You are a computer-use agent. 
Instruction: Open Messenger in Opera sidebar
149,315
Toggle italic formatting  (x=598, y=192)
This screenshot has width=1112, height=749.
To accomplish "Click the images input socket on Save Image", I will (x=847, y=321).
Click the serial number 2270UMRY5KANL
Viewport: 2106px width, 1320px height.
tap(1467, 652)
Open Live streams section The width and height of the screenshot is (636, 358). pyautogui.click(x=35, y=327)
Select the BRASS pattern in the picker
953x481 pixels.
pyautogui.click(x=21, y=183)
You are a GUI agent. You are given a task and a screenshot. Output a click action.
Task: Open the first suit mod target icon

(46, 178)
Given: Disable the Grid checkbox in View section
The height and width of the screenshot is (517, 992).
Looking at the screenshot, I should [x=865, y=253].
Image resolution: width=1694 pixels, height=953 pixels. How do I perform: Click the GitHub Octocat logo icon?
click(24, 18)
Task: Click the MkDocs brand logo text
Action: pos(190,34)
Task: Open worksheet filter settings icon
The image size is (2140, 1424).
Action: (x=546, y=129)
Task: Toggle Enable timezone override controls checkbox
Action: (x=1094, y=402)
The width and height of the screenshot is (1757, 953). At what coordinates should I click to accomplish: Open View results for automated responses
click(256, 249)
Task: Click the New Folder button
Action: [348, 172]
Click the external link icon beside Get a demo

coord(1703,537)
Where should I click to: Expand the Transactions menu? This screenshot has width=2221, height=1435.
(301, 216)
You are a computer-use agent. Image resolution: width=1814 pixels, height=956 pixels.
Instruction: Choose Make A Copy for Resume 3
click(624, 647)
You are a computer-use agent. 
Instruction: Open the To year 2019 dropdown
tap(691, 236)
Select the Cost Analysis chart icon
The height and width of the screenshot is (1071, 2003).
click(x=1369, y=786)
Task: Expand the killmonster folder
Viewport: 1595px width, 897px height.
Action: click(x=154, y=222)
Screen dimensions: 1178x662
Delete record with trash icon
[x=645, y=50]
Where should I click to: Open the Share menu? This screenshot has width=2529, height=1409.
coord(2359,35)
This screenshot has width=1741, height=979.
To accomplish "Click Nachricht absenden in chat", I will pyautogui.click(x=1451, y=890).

————

● What this task involves
All that should be returned is the run of lines from the one with "Where should I click to: Open" to the last line of the material above, copied exactly.

● Exercise solution
Where should I click to: Open the Share menu? This screenshot has width=2529, height=1409.
coord(2359,35)
This screenshot has width=1741, height=979.
To accomplish "Click Nachricht absenden in chat", I will pyautogui.click(x=1451, y=890).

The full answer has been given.